===== Supplied passage

Casting was the next hurdle. Kelly originally wanted Jason Schwartzman in the lead; after his star-making turn as Max Fischer in Rushmore a couple of years earlier, he would have been an obvious fit for awkward Donnie. Unfortunately, a scheduling conflict meant that Schwartzman had to pull out at the last minute. “We had a shortlist of other actors,” Kelly remembers. “But when Jake [Gyllenhaal] walked into the room, I just had a gut instinct that he was the right actor for the role. I offered it to him on the spot.”

Kelly also cast Gyllenhaal’s real-life sister, Maggie, as Donnie’s sister Elizabeth. But there was one role that looked set to be trickier to cast, though: Jim Cunningham, who Kelly describes as “a demented self-help guru who has a very dark side.” Barrymore helped out again, introducing Kelly to Patrick Swayze. Despite his leading man reputation, he was up for the challenge. “He was in a position in his career where he was really willing to take some risks and do indie films,” says Kelly. “That was a really challenging role, and Patrick was willing to go there.”

==========

According to the casting passage, what caused Jason Schwartzman to withdraw from the lead role? Rely only on the casting passage for this.

===== Data

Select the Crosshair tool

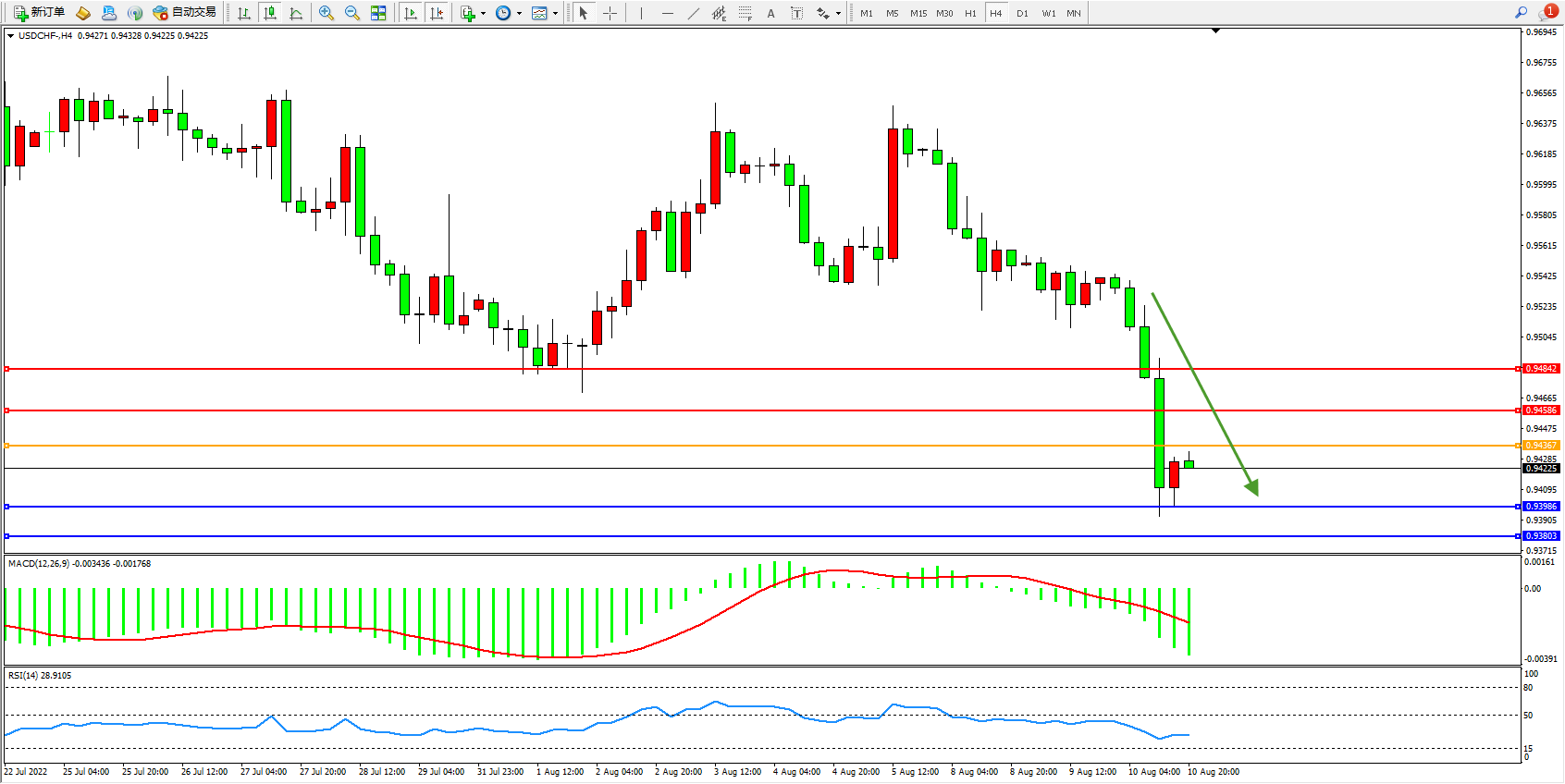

==========

◆ Result of the exercise ◆
A scheduling conflict forced him to pull out at the last minute.